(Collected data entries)
▽

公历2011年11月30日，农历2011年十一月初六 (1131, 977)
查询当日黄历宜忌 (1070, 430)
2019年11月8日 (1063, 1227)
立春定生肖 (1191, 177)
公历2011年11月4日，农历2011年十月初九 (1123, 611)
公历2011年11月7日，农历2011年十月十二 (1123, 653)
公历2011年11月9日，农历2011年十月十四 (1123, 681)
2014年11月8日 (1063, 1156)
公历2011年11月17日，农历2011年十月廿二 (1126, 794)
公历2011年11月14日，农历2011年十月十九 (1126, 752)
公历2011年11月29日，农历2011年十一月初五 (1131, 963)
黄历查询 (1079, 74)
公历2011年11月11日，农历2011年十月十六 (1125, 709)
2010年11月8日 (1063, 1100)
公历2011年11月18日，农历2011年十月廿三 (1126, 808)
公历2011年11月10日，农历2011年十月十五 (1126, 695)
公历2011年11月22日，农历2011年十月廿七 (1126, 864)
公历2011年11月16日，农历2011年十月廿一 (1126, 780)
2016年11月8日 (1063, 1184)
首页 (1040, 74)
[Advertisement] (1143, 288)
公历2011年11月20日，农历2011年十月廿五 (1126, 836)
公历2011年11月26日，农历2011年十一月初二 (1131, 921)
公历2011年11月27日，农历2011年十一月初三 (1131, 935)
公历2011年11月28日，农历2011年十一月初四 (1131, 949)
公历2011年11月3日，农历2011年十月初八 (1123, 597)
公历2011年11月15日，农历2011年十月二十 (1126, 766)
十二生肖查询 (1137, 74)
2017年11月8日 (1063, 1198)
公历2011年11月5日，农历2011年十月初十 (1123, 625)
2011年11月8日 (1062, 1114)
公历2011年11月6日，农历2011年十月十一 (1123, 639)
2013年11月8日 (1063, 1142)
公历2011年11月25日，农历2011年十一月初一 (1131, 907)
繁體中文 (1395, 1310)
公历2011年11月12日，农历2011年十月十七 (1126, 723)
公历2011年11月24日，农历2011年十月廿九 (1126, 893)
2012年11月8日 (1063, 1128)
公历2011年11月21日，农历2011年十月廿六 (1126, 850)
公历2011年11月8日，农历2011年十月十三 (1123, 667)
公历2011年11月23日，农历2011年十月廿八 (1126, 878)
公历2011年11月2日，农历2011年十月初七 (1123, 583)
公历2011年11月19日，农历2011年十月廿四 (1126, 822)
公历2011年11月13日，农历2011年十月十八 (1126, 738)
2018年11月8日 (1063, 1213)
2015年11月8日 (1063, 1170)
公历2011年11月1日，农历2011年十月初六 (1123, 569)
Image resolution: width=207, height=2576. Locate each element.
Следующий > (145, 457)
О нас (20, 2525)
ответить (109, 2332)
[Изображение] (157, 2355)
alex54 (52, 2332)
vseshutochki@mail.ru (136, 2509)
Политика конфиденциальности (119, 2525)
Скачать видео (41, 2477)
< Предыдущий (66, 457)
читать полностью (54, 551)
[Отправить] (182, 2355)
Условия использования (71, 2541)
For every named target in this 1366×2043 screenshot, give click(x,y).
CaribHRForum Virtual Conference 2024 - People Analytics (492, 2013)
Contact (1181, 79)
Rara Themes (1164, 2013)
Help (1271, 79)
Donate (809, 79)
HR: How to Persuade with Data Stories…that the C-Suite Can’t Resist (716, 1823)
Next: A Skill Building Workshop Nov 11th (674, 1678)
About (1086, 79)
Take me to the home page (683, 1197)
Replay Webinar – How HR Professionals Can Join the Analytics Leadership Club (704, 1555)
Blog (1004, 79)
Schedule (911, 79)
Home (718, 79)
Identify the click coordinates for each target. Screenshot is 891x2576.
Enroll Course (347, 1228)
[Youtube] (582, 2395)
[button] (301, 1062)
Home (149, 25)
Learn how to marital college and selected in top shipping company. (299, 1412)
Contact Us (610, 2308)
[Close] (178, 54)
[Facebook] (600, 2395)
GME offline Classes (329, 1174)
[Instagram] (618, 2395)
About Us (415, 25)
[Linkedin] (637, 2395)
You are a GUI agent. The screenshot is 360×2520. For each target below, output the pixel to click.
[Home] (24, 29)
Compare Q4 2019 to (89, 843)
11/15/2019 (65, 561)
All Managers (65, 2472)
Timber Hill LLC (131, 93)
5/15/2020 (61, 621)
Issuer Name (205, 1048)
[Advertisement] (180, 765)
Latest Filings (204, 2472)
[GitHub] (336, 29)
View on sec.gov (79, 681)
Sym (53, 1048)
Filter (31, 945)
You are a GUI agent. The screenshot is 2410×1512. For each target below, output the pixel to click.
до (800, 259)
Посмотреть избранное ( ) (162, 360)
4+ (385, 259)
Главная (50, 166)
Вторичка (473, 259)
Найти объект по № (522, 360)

△

**Assignment**. Print only the lines from the one with "[Home] (24, 29)" to the end of the records, both included.

**Solution for this task**.
[Home] (24, 29)
Compare Q4 2019 to (89, 843)
11/15/2019 (65, 561)
All Managers (65, 2472)
Timber Hill LLC (131, 93)
5/15/2020 (61, 621)
Issuer Name (205, 1048)
[Advertisement] (180, 765)
Latest Filings (204, 2472)
[GitHub] (336, 29)
View on sec.gov (79, 681)
Sym (53, 1048)
Filter (31, 945)
You are a GUI agent. The screenshot is 2410×1512. For each target below, output the pixel to click.
до (800, 259)
Посмотреть избранное ( ) (162, 360)
4+ (385, 259)
Главная (50, 166)
Вторичка (473, 259)
Найти объект по № (522, 360)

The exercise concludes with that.